DATA RECORDS ::
········

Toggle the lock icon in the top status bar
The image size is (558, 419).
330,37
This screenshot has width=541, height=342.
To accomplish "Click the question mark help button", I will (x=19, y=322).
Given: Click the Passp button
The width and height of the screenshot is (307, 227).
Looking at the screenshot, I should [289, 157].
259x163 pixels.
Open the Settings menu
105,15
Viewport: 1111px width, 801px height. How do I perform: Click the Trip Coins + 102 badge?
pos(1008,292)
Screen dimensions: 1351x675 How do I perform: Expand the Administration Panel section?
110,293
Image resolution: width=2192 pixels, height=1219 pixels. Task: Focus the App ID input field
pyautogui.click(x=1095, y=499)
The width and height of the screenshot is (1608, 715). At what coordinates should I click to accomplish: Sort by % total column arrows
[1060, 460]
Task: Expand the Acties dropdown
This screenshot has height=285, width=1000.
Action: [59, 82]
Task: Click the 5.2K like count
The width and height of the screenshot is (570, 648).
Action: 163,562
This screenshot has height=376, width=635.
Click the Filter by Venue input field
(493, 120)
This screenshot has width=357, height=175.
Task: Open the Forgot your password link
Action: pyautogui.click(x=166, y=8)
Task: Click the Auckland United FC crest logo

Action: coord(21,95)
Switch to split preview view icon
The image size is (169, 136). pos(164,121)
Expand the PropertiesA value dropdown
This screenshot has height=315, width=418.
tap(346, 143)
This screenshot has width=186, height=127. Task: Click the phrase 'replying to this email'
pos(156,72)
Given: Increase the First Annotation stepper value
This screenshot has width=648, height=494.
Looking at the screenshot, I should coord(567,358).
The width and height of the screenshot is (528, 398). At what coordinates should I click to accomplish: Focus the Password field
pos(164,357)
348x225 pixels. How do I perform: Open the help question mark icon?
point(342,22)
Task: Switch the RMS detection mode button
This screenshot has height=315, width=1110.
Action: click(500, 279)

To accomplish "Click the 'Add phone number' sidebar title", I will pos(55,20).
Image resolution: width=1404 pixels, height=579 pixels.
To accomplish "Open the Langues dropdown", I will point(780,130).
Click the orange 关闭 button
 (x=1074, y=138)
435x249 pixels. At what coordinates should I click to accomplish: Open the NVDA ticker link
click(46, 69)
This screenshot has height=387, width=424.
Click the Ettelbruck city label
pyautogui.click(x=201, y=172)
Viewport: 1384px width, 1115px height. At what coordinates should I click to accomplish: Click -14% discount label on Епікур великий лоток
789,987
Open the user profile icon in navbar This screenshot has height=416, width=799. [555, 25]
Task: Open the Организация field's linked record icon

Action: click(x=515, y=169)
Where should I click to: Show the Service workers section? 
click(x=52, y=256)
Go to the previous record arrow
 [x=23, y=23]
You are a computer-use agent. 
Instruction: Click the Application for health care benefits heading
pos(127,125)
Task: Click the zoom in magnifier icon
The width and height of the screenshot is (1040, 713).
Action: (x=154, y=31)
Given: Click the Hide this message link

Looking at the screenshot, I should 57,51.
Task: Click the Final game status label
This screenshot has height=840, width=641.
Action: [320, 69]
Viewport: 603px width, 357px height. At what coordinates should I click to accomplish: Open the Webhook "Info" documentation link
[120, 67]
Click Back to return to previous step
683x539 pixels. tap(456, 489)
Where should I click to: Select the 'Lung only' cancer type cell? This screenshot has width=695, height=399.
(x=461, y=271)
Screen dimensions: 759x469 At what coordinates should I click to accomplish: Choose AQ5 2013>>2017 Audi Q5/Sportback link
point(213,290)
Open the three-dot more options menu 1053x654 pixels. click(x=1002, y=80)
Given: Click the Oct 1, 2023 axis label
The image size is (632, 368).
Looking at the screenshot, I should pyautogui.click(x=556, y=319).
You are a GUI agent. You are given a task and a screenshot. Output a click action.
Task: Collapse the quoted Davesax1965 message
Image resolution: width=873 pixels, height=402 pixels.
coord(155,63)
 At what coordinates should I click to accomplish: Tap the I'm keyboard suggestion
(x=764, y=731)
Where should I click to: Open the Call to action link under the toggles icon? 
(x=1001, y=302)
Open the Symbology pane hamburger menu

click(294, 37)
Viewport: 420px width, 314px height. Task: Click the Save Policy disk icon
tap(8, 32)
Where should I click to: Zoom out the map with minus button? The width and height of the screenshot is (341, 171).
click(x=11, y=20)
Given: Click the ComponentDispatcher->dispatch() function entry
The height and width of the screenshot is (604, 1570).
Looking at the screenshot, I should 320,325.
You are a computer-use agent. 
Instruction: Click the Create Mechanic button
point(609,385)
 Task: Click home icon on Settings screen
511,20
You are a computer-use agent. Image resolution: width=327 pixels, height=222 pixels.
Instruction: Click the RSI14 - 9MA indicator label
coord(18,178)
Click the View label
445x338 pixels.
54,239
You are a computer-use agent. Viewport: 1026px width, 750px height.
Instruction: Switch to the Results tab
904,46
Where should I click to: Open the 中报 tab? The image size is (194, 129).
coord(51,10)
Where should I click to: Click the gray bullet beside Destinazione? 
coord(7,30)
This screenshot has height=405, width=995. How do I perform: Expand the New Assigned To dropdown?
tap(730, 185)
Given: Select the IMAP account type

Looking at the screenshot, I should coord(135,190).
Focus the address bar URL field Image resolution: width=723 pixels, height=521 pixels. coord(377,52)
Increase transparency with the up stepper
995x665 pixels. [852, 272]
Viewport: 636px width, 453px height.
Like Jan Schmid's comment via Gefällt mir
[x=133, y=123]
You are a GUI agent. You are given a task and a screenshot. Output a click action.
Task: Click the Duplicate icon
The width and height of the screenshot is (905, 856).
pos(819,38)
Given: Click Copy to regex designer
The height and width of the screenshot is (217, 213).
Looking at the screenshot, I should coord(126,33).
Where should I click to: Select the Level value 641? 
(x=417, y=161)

········

EXERCISE OBJECTIVE :: An exact reproduction of the listing is needed.

RESPONSE TO THE EXERCISE ::
Toggle the lock icon in the top status bar
The image size is (558, 419).
330,37
This screenshot has width=541, height=342.
To accomplish "Click the question mark help button", I will (x=19, y=322).
Given: Click the Passp button
The width and height of the screenshot is (307, 227).
Looking at the screenshot, I should [289, 157].
259x163 pixels.
Open the Settings menu
105,15
Viewport: 1111px width, 801px height. How do I perform: Click the Trip Coins + 102 badge?
pos(1008,292)
Screen dimensions: 1351x675 How do I perform: Expand the Administration Panel section?
110,293
Image resolution: width=2192 pixels, height=1219 pixels. Task: Focus the App ID input field
pyautogui.click(x=1095, y=499)
The width and height of the screenshot is (1608, 715). At what coordinates should I click to accomplish: Sort by % total column arrows
[1060, 460]
Task: Expand the Acties dropdown
This screenshot has height=285, width=1000.
Action: [59, 82]
Task: Click the 5.2K like count
The width and height of the screenshot is (570, 648).
Action: 163,562
This screenshot has height=376, width=635.
Click the Filter by Venue input field
(493, 120)
This screenshot has width=357, height=175.
Task: Open the Forgot your password link
Action: pyautogui.click(x=166, y=8)
Task: Click the Auckland United FC crest logo

Action: coord(21,95)
Switch to split preview view icon
The image size is (169, 136). pos(164,121)
Expand the PropertiesA value dropdown
This screenshot has height=315, width=418.
tap(346, 143)
This screenshot has width=186, height=127. Task: Click the phrase 'replying to this email'
pos(156,72)
Given: Increase the First Annotation stepper value
This screenshot has width=648, height=494.
Looking at the screenshot, I should coord(567,358).
The width and height of the screenshot is (528, 398). At what coordinates should I click to accomplish: Focus the Password field
pos(164,357)
348x225 pixels. How do I perform: Open the help question mark icon?
point(342,22)
Task: Switch the RMS detection mode button
This screenshot has height=315, width=1110.
Action: click(500, 279)

To accomplish "Click the 'Add phone number' sidebar title", I will pos(55,20).
Image resolution: width=1404 pixels, height=579 pixels.
To accomplish "Open the Langues dropdown", I will point(780,130).
Click the orange 关闭 button
 (x=1074, y=138)
435x249 pixels. At what coordinates should I click to accomplish: Open the NVDA ticker link
click(46, 69)
This screenshot has height=387, width=424.
Click the Ettelbruck city label
pyautogui.click(x=201, y=172)
Viewport: 1384px width, 1115px height. At what coordinates should I click to accomplish: Click -14% discount label on Епікур великий лоток
789,987
Open the user profile icon in navbar This screenshot has height=416, width=799. [555, 25]
Task: Open the Организация field's linked record icon

Action: click(x=515, y=169)
Where should I click to: Show the Service workers section? 
click(x=52, y=256)
Go to the previous record arrow
 [x=23, y=23]
You are a computer-use agent. 
Instruction: Click the Application for health care benefits heading
pos(127,125)
Task: Click the zoom in magnifier icon
The width and height of the screenshot is (1040, 713).
Action: (x=154, y=31)
Given: Click the Hide this message link

Looking at the screenshot, I should 57,51.
Task: Click the Final game status label
This screenshot has height=840, width=641.
Action: [320, 69]
Viewport: 603px width, 357px height. At what coordinates should I click to accomplish: Open the Webhook "Info" documentation link
[120, 67]
Click Back to return to previous step
683x539 pixels. tap(456, 489)
Where should I click to: Select the 'Lung only' cancer type cell? This screenshot has width=695, height=399.
(x=461, y=271)
Screen dimensions: 759x469 At what coordinates should I click to accomplish: Choose AQ5 2013>>2017 Audi Q5/Sportback link
point(213,290)
Open the three-dot more options menu 1053x654 pixels. click(x=1002, y=80)
Given: Click the Oct 1, 2023 axis label
The image size is (632, 368).
Looking at the screenshot, I should pyautogui.click(x=556, y=319).
You are a GUI agent. You are given a task and a screenshot. Output a click action.
Task: Collapse the quoted Davesax1965 message
Image resolution: width=873 pixels, height=402 pixels.
coord(155,63)
 At what coordinates should I click to accomplish: Tap the I'm keyboard suggestion
(x=764, y=731)
Where should I click to: Open the Call to action link under the toggles icon? 
(x=1001, y=302)
Open the Symbology pane hamburger menu

click(294, 37)
Viewport: 420px width, 314px height. Task: Click the Save Policy disk icon
tap(8, 32)
Where should I click to: Zoom out the map with minus button? The width and height of the screenshot is (341, 171).
click(x=11, y=20)
Given: Click the ComponentDispatcher->dispatch() function entry
The height and width of the screenshot is (604, 1570).
Looking at the screenshot, I should 320,325.
You are a computer-use agent. 
Instruction: Click the Create Mechanic button
point(609,385)
 Task: Click home icon on Settings screen
511,20
You are a computer-use agent. Image resolution: width=327 pixels, height=222 pixels.
Instruction: Click the RSI14 - 9MA indicator label
coord(18,178)
Click the View label
445x338 pixels.
54,239
You are a computer-use agent. Viewport: 1026px width, 750px height.
Instruction: Switch to the Results tab
904,46
Where should I click to: Open the 中报 tab? The image size is (194, 129).
coord(51,10)
Where should I click to: Click the gray bullet beside Destinazione? 
coord(7,30)
This screenshot has height=405, width=995. How do I perform: Expand the New Assigned To dropdown?
tap(730, 185)
Given: Select the IMAP account type

Looking at the screenshot, I should coord(135,190).
Focus the address bar URL field Image resolution: width=723 pixels, height=521 pixels. coord(377,52)
Increase transparency with the up stepper
995x665 pixels. [852, 272]
Viewport: 636px width, 453px height.
Like Jan Schmid's comment via Gefällt mir
[x=133, y=123]
You are a GUI agent. You are given a task and a screenshot. Output a click action.
Task: Click the Duplicate icon
The width and height of the screenshot is (905, 856).
pos(819,38)
Given: Click Copy to regex designer
The height and width of the screenshot is (217, 213).
Looking at the screenshot, I should coord(126,33).
Where should I click to: Select the Level value 641? 
(x=417, y=161)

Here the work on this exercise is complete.